SUPPLIED RECORDS START
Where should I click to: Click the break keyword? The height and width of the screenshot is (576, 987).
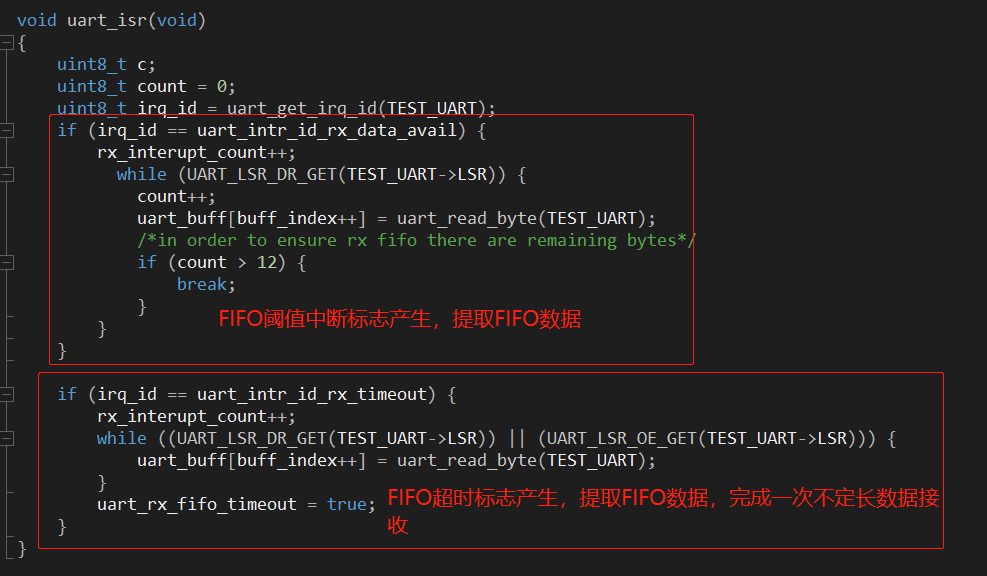pyautogui.click(x=201, y=285)
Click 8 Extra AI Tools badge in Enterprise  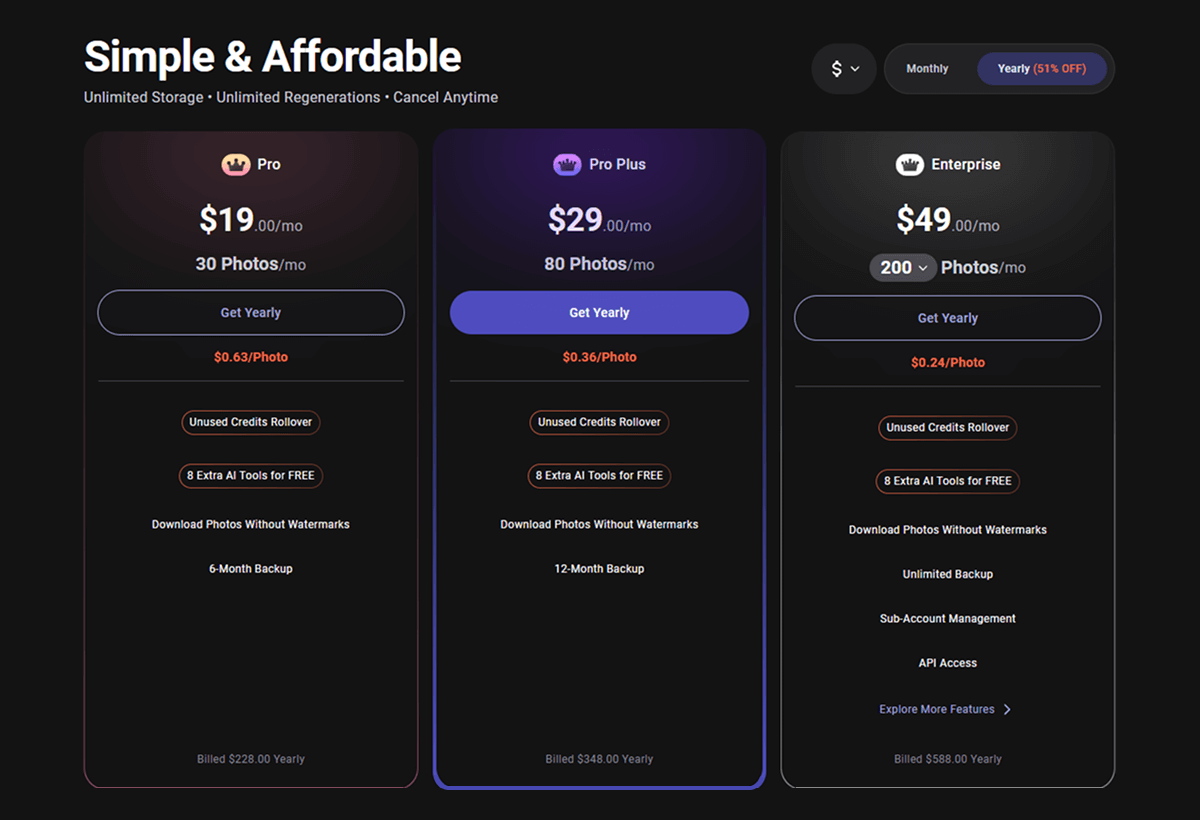click(947, 481)
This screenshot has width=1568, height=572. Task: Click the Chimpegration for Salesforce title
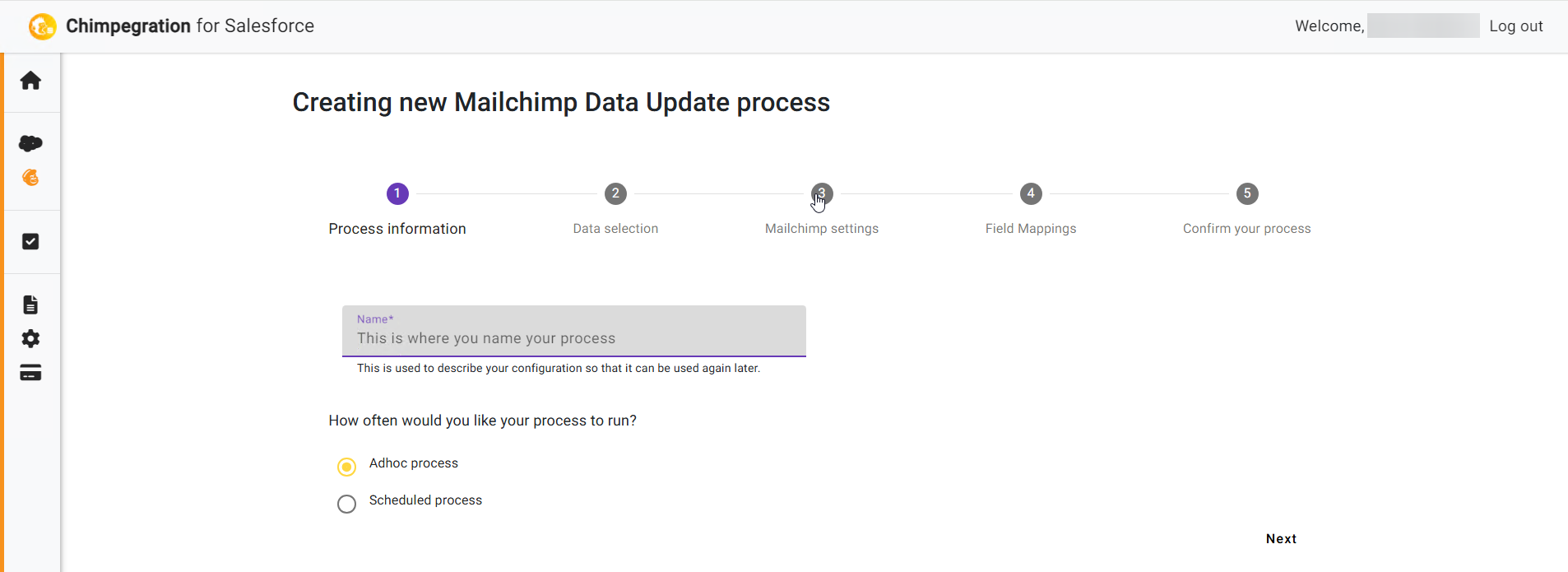190,26
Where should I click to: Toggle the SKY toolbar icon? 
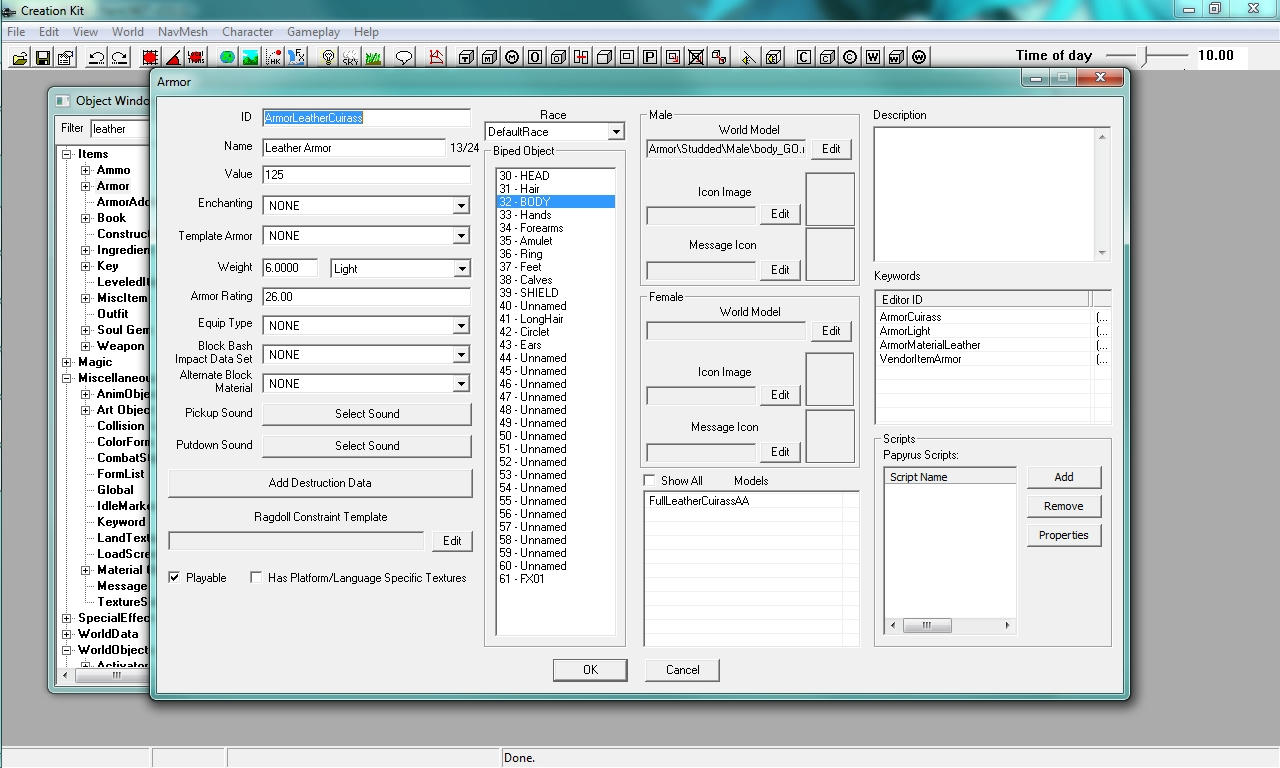[x=350, y=58]
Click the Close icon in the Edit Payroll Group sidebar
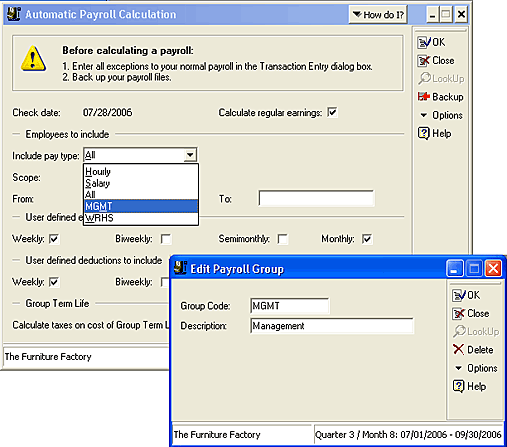The height and width of the screenshot is (447, 507). tap(459, 314)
SUPPLIED RECORDS END
Your answer must be exactly the lines from the one containing "Click the Close" through the last line of the records above, both included, with every picture left out.

# [RESPONSE TO THE EXERCISE]
Click the Close icon in the Edit Payroll Group sidebar
The height and width of the screenshot is (447, 507). tap(459, 314)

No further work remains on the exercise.